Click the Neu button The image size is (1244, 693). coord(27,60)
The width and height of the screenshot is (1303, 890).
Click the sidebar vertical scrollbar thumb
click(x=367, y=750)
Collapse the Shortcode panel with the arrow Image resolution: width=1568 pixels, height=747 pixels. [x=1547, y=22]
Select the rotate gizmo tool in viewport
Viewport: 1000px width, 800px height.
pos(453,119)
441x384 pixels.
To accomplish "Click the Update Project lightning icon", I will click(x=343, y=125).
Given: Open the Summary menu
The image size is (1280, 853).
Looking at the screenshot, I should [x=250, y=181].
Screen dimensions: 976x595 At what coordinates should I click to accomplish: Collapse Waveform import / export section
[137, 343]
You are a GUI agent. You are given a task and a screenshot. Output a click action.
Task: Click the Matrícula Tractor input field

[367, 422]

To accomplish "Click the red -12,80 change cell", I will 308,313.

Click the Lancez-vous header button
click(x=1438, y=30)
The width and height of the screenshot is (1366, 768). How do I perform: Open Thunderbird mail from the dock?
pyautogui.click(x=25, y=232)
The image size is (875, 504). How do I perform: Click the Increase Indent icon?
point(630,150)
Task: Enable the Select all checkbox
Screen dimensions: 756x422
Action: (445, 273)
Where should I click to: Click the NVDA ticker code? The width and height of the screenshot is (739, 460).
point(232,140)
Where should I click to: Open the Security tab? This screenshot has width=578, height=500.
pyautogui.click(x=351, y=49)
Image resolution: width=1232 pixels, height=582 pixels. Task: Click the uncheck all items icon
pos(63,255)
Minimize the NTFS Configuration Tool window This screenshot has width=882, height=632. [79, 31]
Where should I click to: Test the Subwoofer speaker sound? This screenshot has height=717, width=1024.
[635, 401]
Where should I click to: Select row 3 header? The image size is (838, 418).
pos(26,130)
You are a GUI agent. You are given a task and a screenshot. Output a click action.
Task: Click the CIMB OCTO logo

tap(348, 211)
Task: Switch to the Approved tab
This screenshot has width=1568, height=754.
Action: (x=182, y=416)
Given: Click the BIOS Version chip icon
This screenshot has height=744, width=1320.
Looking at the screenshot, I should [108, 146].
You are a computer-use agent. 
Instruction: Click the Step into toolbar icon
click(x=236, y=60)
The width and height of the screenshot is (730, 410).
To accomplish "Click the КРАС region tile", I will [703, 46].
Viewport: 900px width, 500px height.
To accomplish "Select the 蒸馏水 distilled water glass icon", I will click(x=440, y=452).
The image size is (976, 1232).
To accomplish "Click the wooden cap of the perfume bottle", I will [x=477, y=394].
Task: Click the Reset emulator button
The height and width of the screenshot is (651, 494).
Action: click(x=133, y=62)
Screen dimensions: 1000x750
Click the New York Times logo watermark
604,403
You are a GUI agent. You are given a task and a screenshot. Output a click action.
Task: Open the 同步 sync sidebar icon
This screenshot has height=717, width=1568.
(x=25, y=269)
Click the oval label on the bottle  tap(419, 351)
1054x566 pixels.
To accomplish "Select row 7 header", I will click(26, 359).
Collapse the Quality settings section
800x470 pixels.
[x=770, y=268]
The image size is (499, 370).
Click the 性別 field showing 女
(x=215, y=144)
########################################
Your instructions
So that nothing is lost, transcribe each entry exactly as written.

Exercise output
Click the Neu button The image size is (1244, 693). coord(27,60)
The width and height of the screenshot is (1303, 890).
Click the sidebar vertical scrollbar thumb
click(x=367, y=750)
Collapse the Shortcode panel with the arrow Image resolution: width=1568 pixels, height=747 pixels. [x=1547, y=22]
Select the rotate gizmo tool in viewport
Viewport: 1000px width, 800px height.
pos(453,119)
441x384 pixels.
To accomplish "Click the Update Project lightning icon", I will click(x=343, y=125).
Given: Open the Summary menu
The image size is (1280, 853).
Looking at the screenshot, I should [x=250, y=181].
Screen dimensions: 976x595 At what coordinates should I click to accomplish: Collapse Waveform import / export section
[137, 343]
You are a GUI agent. You are given a task and a screenshot. Output a click action.
Task: Click the Matrícula Tractor input field

[367, 422]

To accomplish "Click the red -12,80 change cell", I will 308,313.

Click the Lancez-vous header button
click(x=1438, y=30)
The width and height of the screenshot is (1366, 768). How do I perform: Open Thunderbird mail from the dock?
pyautogui.click(x=25, y=232)
The image size is (875, 504). How do I perform: Click the Increase Indent icon?
point(630,150)
Task: Enable the Select all checkbox
Screen dimensions: 756x422
Action: (445, 273)
Where should I click to: Click the NVDA ticker code? The width and height of the screenshot is (739, 460).
point(232,140)
Where should I click to: Open the Security tab? This screenshot has width=578, height=500.
pyautogui.click(x=351, y=49)
Image resolution: width=1232 pixels, height=582 pixels. Task: Click the uncheck all items icon
pos(63,255)
Minimize the NTFS Configuration Tool window This screenshot has width=882, height=632. [79, 31]
Where should I click to: Test the Subwoofer speaker sound? This screenshot has height=717, width=1024.
[635, 401]
Where should I click to: Select row 3 header? The image size is (838, 418).
pos(26,130)
You are a GUI agent. You are given a task and a screenshot. Output a click action.
Task: Click the CIMB OCTO logo

tap(348, 211)
Task: Switch to the Approved tab
This screenshot has width=1568, height=754.
Action: (x=182, y=416)
Given: Click the BIOS Version chip icon
This screenshot has height=744, width=1320.
Looking at the screenshot, I should [108, 146].
You are a computer-use agent. 
Instruction: Click the Step into toolbar icon
click(x=236, y=60)
The width and height of the screenshot is (730, 410).
To accomplish "Click the КРАС region tile", I will [703, 46].
Viewport: 900px width, 500px height.
To accomplish "Select the 蒸馏水 distilled water glass icon", I will click(x=440, y=452).
The image size is (976, 1232).
To accomplish "Click the wooden cap of the perfume bottle", I will [x=477, y=394].
Task: Click the Reset emulator button
The height and width of the screenshot is (651, 494).
Action: click(x=133, y=62)
Screen dimensions: 1000x750
Click the New York Times logo watermark
604,403
You are a GUI agent. You are given a task and a screenshot. Output a click action.
Task: Open the 同步 sync sidebar icon
This screenshot has height=717, width=1568.
(x=25, y=269)
Click the oval label on the bottle  tap(419, 351)
1054x566 pixels.
To accomplish "Select row 7 header", I will click(26, 359).
Collapse the Quality settings section
800x470 pixels.
[x=770, y=268]
The image size is (499, 370).
Click the 性別 field showing 女
(x=215, y=144)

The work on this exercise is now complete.